Fed verzichtete auf Warnung und setzte damit Märkte in Bewegung

US-Konjunktur-


Die US-Notenbank Federal Reserve (Fed) verkündete kaum Neuigkeit, sorgte aber mit dem Verzicht auf eine Warnung für viel Bewegung in den Märkten. Gold und Euro fielen, die Aktienwerte und Rohölpreise stiegen.

Wall Street

Fed brachte mit dem Verzicht auf Warnung viel Wirbel in die Finanzmärkte

US-Konjunktur scheint von Außen nun unbeeinflusst zu sein

Es bleibt wie es ist. Der US-Leitzins bleibt auf der Bandbreite zwischen Null und 0,25 Prozent und eine Anhebung „könnte“ noch im Dezember erfolgen, sicher ist das aber nicht.

Aus diesen grundlegenden Aussagen der Fed konnten die Marktteilnehmer nur sehr wenig anfangen. Allerdings nährten die Analysten ihre erneut aufflammenden Fantasien aus dem Weglassen der bisherigen Warnungen vor negativen Einflüssen aus der globalen Wirtschaftsentwicklung. Ganz nach dem Motto: Wenn eine Gefahr für die US-Konjunktur nicht mehr benannt wird, existiert sie damit nicht mehr.

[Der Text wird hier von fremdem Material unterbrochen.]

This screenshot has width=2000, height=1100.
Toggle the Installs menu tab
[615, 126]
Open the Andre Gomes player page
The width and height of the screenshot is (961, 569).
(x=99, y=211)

Die europäische Gemeinschaftswährung sackte von ursprünglich gut 1,105 US-Dollar auf nur etwas über 1,09 Dollar ab. Dank des gestärkt angesehenen US-Dollars stiegen auch die Rohölpreise deutlich nach oben. US-Öl WTI legte am Mittwoch um 6,38 Prozent zu und Nordsee-Öl Brent um 4,72 Prozent. Das gelbe Edelmetall Gold verließ den Bereich von über 1.180 Dollar pro Feinunze (31,1 Gramm) und rutschte auf unter 1.157 Dollar ab.

Profiteure der „vagen“ Fed-Botschaft sind die Aktienhändler. Deren Werte an den Handelsplätzen legten ordentlich zu. Zum Tagesabschluss wiesen der Dax ein Plus von 1,3 Prozent und der Dow Jones ein Plus von 1,1 Prozent auf.